WORK REQUEST :: Retype, word for word, every line from the one holding "Identify the click" through the one holding "من نحن (765, 99)" in the entries below, both included, and only those lines.

DATA RECORDS ::
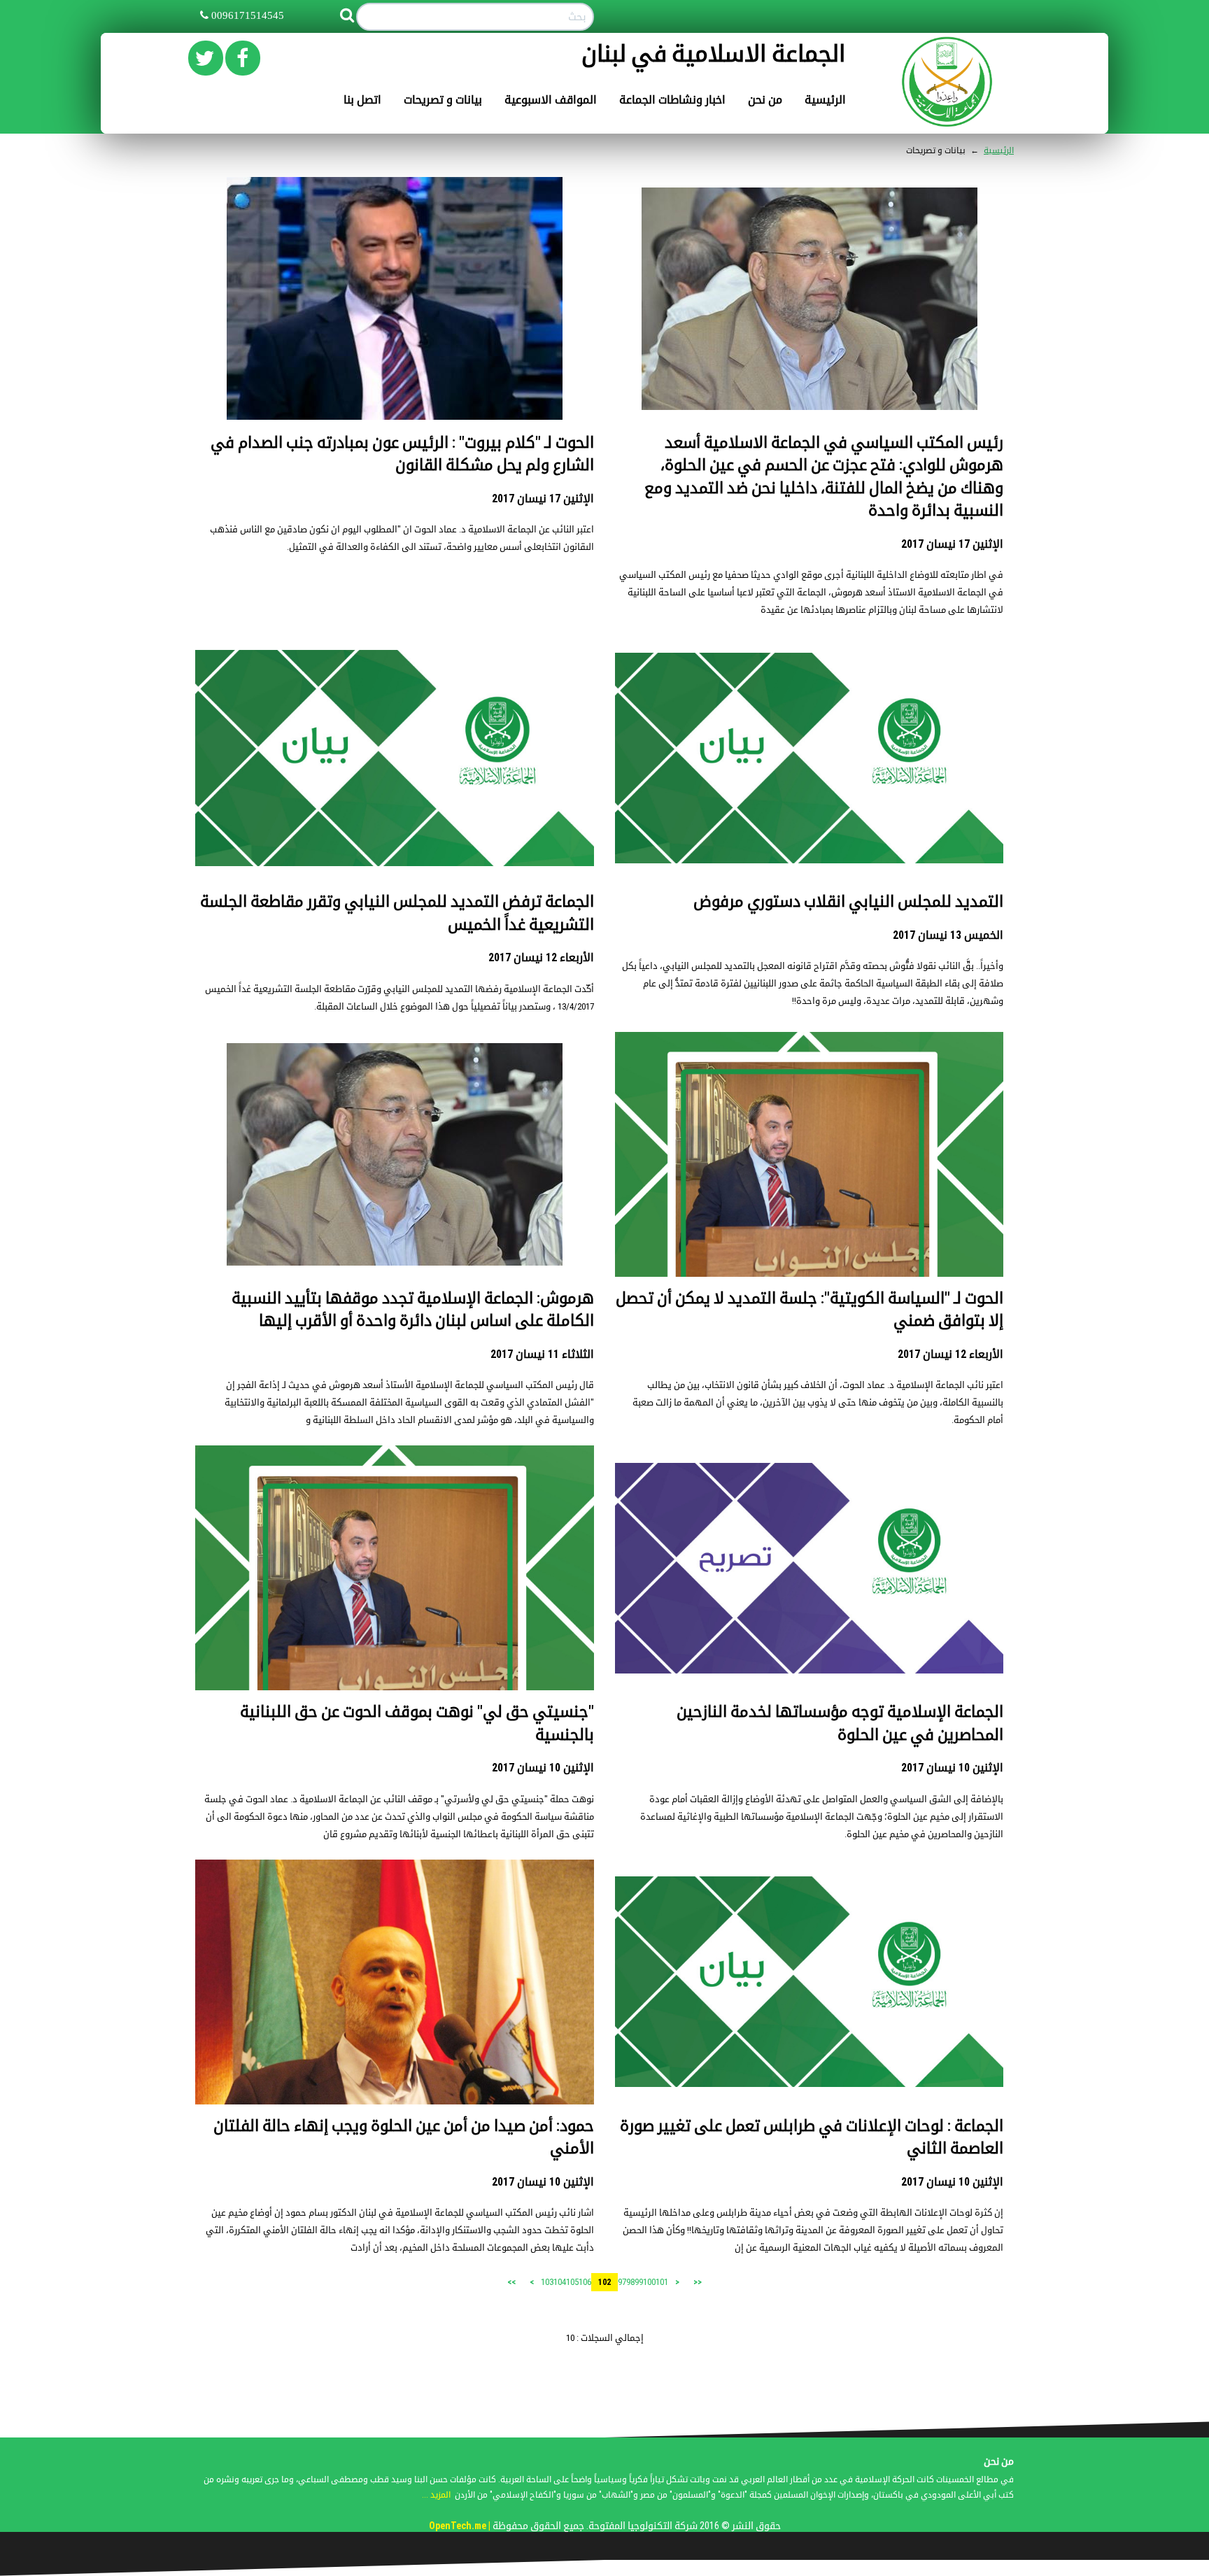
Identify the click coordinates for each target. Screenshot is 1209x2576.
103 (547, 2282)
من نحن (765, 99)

---

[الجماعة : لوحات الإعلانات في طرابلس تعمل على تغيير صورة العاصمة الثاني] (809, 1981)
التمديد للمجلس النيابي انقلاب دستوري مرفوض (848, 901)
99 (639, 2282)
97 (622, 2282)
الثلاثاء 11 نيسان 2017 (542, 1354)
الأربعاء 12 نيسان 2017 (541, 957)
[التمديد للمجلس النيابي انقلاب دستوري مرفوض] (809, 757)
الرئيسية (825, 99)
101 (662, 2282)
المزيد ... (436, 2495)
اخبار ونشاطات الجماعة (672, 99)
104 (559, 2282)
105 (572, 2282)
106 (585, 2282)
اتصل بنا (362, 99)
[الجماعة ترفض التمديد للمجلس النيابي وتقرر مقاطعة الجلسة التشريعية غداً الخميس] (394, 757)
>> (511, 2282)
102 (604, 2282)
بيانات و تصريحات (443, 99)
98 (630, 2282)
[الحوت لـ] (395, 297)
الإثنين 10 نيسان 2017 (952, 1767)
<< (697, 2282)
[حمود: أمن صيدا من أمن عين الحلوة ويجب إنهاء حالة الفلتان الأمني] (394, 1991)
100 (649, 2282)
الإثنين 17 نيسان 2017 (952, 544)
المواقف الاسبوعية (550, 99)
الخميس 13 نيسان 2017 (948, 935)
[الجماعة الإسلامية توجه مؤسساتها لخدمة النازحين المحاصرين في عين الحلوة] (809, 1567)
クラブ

* * *

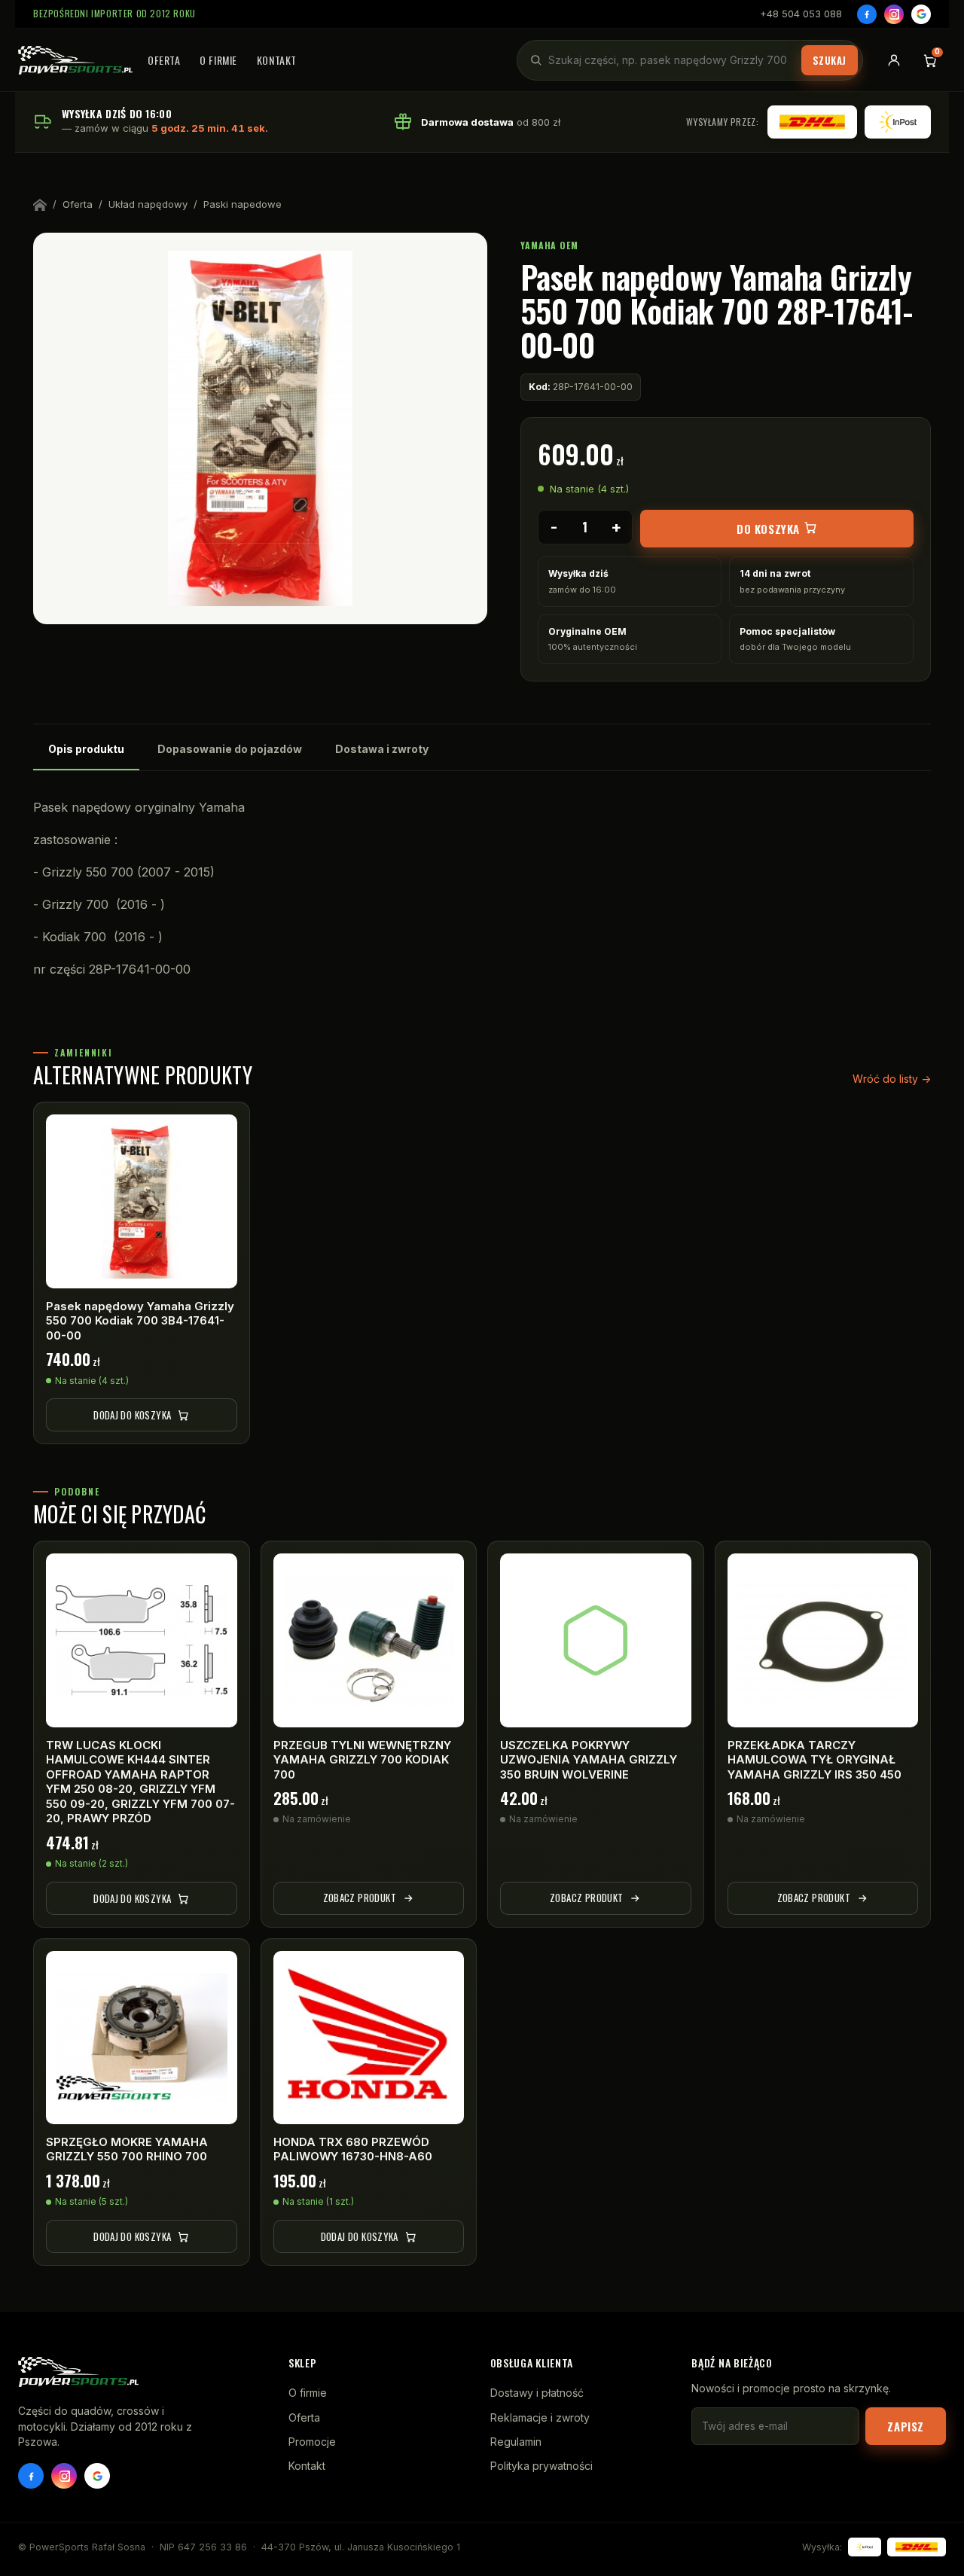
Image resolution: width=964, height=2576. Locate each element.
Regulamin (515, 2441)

ANSWER TO THIS PROBLEM ::
Identify the click coordinates for each target. Screenshot is 1209x2576.
103 (547, 2282)
من نحن (765, 99)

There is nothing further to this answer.